Background: AI models like ChatGPT-4o and DeepSeek-3 show diagnostic promise, but their reliability in complex, image-based oral lesions remains unclear. This study aimed to evaluate and compare the diagnostic accuracy of ChatGPT-4o and DeepSeek-3 despite their differing modalities against oral medicine (OM) experts across varied lesion types and case difficulty levels.

Methods: Eighty standardized clinical vignettes derived from real-world oral disease cases, including clinical images/radiographs, were evaluated. Differential diagnoses were generated by ChatGPT-4o, DeepSeek-3, and four board-certified OM specialists, with accuracy assessed at Top-1, Top-3, and Top-5 levels.

Results: OM specialists consistently achieved the highest diagnostic accuracy. However, DeepSeek-3 significantly outperformed ChatGPT-4o at the Top-3 level (p = 0.0153) and showed greater robustness in high-difficulty and inflammatory cases despite its text-only modality. Multimodal imaging enhanced diagnostic accuracy. Regression analysis indicated lesion type and imaging modality as positive predictors, while diagnostic difficulty negatively impacted Top-1 performance.
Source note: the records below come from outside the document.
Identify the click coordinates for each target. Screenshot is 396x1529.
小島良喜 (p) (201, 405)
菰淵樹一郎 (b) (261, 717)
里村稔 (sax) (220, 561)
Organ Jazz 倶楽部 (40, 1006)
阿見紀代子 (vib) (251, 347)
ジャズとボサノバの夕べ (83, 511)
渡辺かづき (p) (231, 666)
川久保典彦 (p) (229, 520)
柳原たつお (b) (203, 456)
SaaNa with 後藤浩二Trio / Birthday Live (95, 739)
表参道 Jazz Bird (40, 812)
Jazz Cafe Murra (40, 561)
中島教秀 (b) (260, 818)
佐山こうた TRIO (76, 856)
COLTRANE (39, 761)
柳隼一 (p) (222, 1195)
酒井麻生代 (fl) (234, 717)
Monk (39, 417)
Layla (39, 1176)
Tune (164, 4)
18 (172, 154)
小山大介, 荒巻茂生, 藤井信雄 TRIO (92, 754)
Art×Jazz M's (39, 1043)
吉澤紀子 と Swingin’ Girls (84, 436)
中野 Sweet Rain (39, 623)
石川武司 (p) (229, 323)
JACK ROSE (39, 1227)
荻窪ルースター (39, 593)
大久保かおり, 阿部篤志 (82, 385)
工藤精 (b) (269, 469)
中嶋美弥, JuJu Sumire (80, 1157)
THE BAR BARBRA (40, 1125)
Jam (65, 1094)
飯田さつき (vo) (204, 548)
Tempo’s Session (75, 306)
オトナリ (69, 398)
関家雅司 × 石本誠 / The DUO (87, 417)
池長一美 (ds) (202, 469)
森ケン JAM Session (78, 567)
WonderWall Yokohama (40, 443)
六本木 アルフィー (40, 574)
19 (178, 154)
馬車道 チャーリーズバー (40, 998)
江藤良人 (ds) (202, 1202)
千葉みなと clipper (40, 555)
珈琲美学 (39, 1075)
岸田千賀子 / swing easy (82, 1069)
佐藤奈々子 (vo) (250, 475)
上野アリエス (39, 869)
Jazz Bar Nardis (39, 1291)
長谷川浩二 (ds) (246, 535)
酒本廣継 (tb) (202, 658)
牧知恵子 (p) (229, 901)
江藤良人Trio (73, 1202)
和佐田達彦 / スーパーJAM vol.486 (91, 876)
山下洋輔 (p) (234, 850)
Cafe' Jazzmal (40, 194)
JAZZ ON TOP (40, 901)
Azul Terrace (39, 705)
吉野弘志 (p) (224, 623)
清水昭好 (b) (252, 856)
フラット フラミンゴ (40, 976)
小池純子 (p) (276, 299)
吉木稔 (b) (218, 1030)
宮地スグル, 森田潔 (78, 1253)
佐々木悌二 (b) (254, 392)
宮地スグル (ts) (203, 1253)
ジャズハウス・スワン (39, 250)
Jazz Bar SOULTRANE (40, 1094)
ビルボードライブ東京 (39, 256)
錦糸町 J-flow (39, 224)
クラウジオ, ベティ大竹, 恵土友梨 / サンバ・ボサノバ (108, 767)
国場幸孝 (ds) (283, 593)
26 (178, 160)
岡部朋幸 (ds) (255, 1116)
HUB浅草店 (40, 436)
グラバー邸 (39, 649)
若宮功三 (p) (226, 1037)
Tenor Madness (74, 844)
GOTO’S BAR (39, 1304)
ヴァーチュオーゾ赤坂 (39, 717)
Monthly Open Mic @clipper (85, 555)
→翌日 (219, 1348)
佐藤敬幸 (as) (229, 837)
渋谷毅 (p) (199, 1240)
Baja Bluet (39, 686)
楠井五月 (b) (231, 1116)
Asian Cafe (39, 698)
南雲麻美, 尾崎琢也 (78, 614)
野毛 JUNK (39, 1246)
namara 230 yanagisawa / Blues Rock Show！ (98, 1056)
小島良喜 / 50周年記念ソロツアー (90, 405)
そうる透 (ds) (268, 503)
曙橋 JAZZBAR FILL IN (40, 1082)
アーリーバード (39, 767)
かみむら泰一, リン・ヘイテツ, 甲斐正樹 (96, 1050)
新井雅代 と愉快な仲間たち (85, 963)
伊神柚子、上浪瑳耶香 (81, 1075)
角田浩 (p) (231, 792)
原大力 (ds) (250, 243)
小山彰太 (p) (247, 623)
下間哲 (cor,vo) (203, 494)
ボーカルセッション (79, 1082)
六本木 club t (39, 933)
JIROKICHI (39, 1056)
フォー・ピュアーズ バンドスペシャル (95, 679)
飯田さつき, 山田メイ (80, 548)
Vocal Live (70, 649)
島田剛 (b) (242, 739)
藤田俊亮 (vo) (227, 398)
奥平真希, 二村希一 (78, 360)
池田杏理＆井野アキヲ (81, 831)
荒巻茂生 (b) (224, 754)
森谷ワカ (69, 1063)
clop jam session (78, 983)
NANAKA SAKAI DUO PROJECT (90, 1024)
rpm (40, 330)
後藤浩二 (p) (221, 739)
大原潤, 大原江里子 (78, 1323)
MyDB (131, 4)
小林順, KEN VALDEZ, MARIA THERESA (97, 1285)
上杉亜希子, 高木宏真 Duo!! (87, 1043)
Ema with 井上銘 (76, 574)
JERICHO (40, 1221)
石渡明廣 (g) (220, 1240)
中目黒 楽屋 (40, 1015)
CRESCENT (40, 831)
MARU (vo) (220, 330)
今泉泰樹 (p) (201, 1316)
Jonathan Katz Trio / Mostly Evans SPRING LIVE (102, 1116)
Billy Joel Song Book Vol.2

Conclusions: Remarkably, the text-only DeepSeek-3 model exceeded the diagnostic performance of the multimodal ChatGPT-4o model for complex oral lesions, highlighting its structured reasoning capabilities and reduced hallucination rate. These findings underscore the potential of non-vision LLMs in diagnostic support, emphasizing the critical need for expert oversight in complex scenarios.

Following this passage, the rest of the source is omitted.